Excuse me if that sounds jaded or pessimistic but I’ve heard it all before. Organizations HAVE to say that shit every year to ensure someone buys tickets and fills the coffers. I have zero faith that this regime will be any different based on what they tell me. I’ve been through attacking defenses and bend-but-don’t-break defenses. I’ve been through 4-3’s and 3-4’s and vertical passing games and west coast offenses. I’ve been through the big, dumb QBs who can make every throw and through the cerebral, gritty, loveable guy who’s a leader but doesn’t have the arm to hit the TV with his remote from his couch.

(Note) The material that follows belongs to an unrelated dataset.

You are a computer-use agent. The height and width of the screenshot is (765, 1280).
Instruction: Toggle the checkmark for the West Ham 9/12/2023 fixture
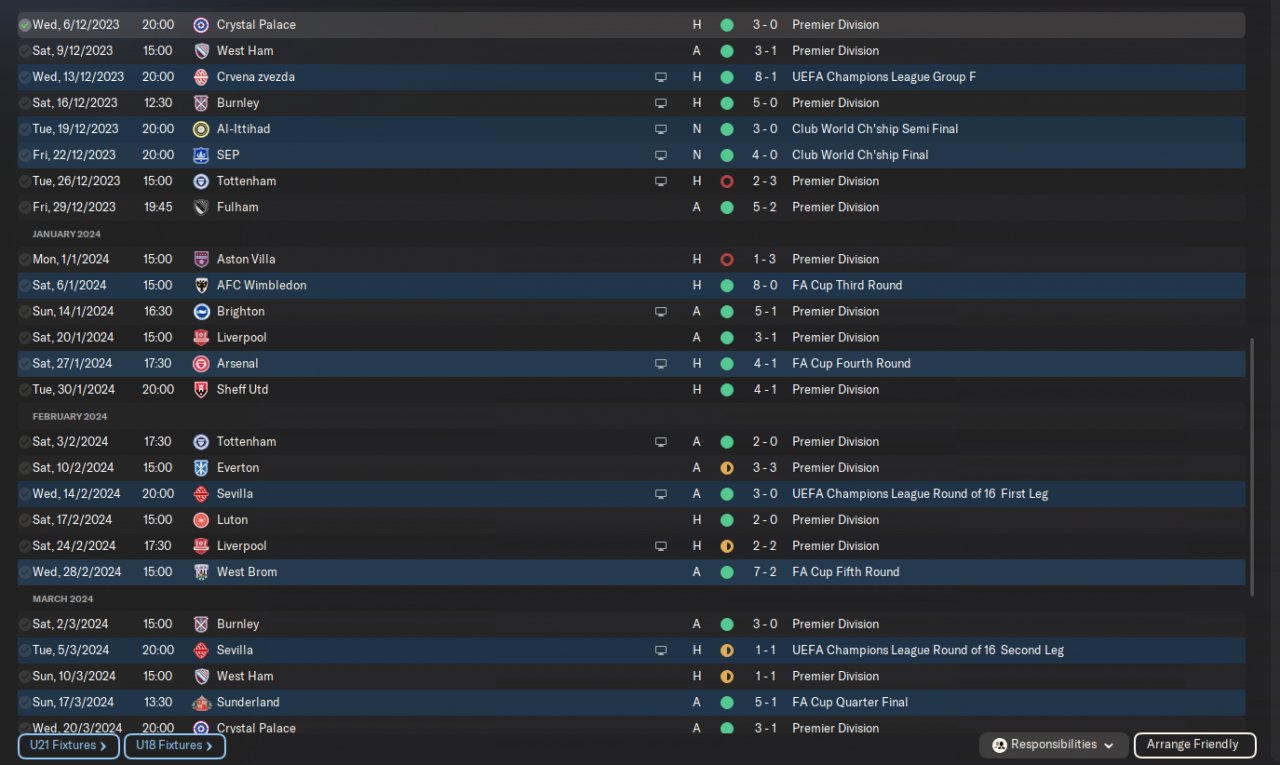pyautogui.click(x=25, y=51)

What they say and what their increasingly lap dog media vomits back to us doesn’t even register for me anymore. I’m not going out to Berea this year to watch fast guys in shorts and shells dazzle me in 7-on-7 drills. That doesn’t mean shit. I’m not interested in a rocket-armed QB wearing a don’t-hit-me jersey stand in a perfect pocket against no pass rush and throw a ball 65 yards in the air to a receiver playing against some hump who will be applying at my company in 6 weeks. That doesn’t mean shit.

What I know about today’s NFL is that you better have a guy calling the signals who can not only make throws but who can think his way through about 65 pressure-filled equations every Sunday and not just survive those but who can manipulate the answers. Your QB better have brains or be a football savant and recognize what defenses are doing on a given play or formation and then manipulate them with his own sets and formations to get the most out of a situation.

If we have that guy here I’ll know when September comes. If we don’t have that guy here I’ll know when September comes. Nothing else matters. Bad teams will usually win at least four games. Good teams will typically lose four games. Those other 12 games, regardless of the bullshit that spews forth from Berea or reporters or forum boards or anywhere else, will tell you all you need to know.

So I’m not going to sit here and put a number on improvement. I’ll just look back in January at what I see and let you know if it’s better than what I’ve seen in the past. See how easy that is?

The Cavs

Shit, at least they seem to be trying.

I loved the creativity of the Andrew Bynum signing all the while believing we’ll be lucky to see him suit up in 50 games this season. But it showed that Chris Grant can maneuver and negotiate and do what good NBA GMs are supposed to do.

I loved the Anthony Bennett pick too. I think that kid has a ton of talent regardless of his ‘tweener’ issues in terms of where he plays. The Jarrett Jack signing was also a good one. When you have a guy with a glass chin like Kyrie Irving it’s paramount to have another guard on the roster that can score and Jack has that ability.

What also shouldn’t be overlooked is that the three free agents signed by Grant, Jack, Bynum and Earl Clark, all have playoff experience.

Grant and the Cavs are stockpiling talented players, both big guys and little guys, and that’s an improvement over the collection of castoffs and stiffs that populated the roster the last three seasons. The Cavs are going in the right direction and while they might be taking back roads and alternative routes, they’re moving toward a playoff spot in 2013-2014.